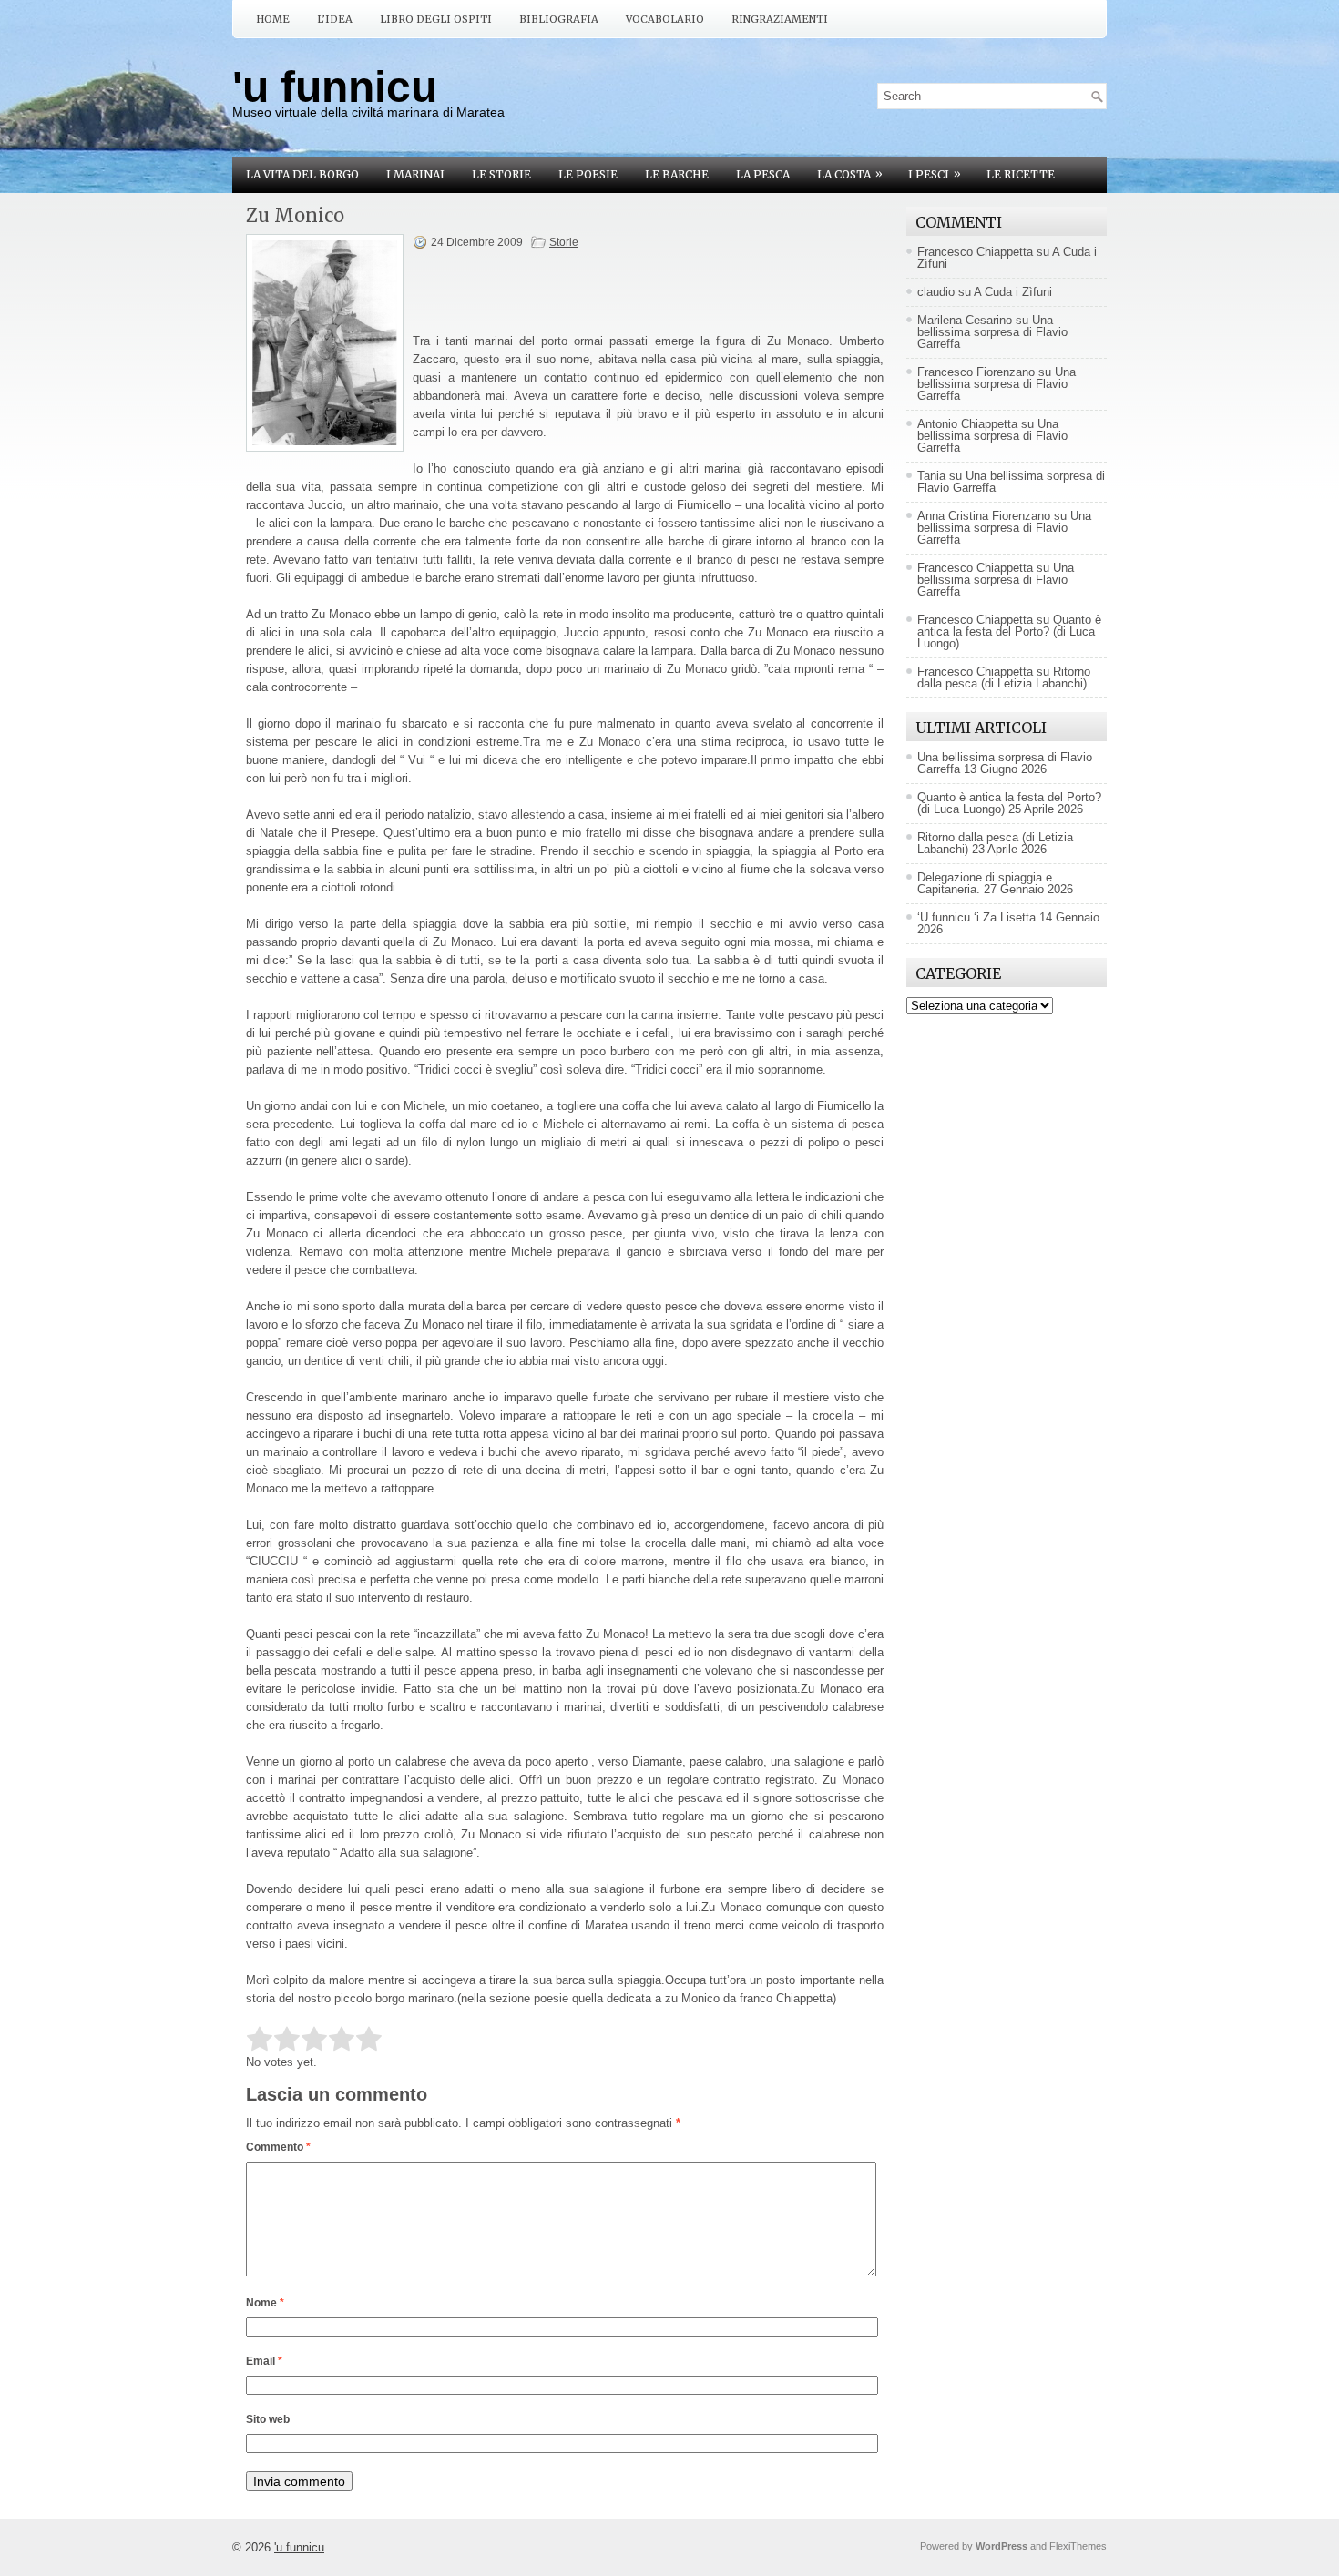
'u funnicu (334, 87)
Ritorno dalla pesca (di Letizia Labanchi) (1003, 677)
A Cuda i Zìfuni (1013, 292)
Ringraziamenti (779, 19)
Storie (563, 242)
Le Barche (677, 174)
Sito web (268, 2419)
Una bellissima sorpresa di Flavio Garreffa (992, 332)
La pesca (763, 174)
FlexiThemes (1078, 2545)
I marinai (415, 174)
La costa (850, 174)
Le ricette (1020, 174)
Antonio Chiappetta (967, 424)
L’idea (335, 19)
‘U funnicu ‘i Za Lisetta (976, 917)
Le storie (501, 174)
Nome (265, 2302)
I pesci (934, 174)
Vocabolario (665, 19)
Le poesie (588, 174)
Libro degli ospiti (436, 19)
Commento (278, 2147)
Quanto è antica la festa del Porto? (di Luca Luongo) (1009, 631)
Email (264, 2361)
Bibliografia (558, 19)
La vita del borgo (302, 174)
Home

TO DO:
Print exactly the lines from the one containing "Una bellissima sorpresa" through the last line of the records above, both included.

WRITTEN REPLY:
Una bellissima sorpresa di Flavio Garreffa (992, 332)
La pesca (763, 174)
FlexiThemes (1078, 2545)
I marinai (415, 174)
La costa (850, 174)
Le ricette (1020, 174)
Antonio Chiappetta (967, 424)
L’idea (335, 19)
‘U funnicu ‘i Za Lisetta (976, 917)
Le storie (501, 174)
Nome (265, 2302)
I pesci (934, 174)
Vocabolario (665, 19)
Le poesie (588, 174)
Libro degli ospiti (436, 19)
Commento (278, 2147)
Quanto è antica la festa del Porto? (di Luca Luongo) (1009, 631)
Email (264, 2361)
Bibliografia (558, 19)
La vita del borgo (302, 174)
Home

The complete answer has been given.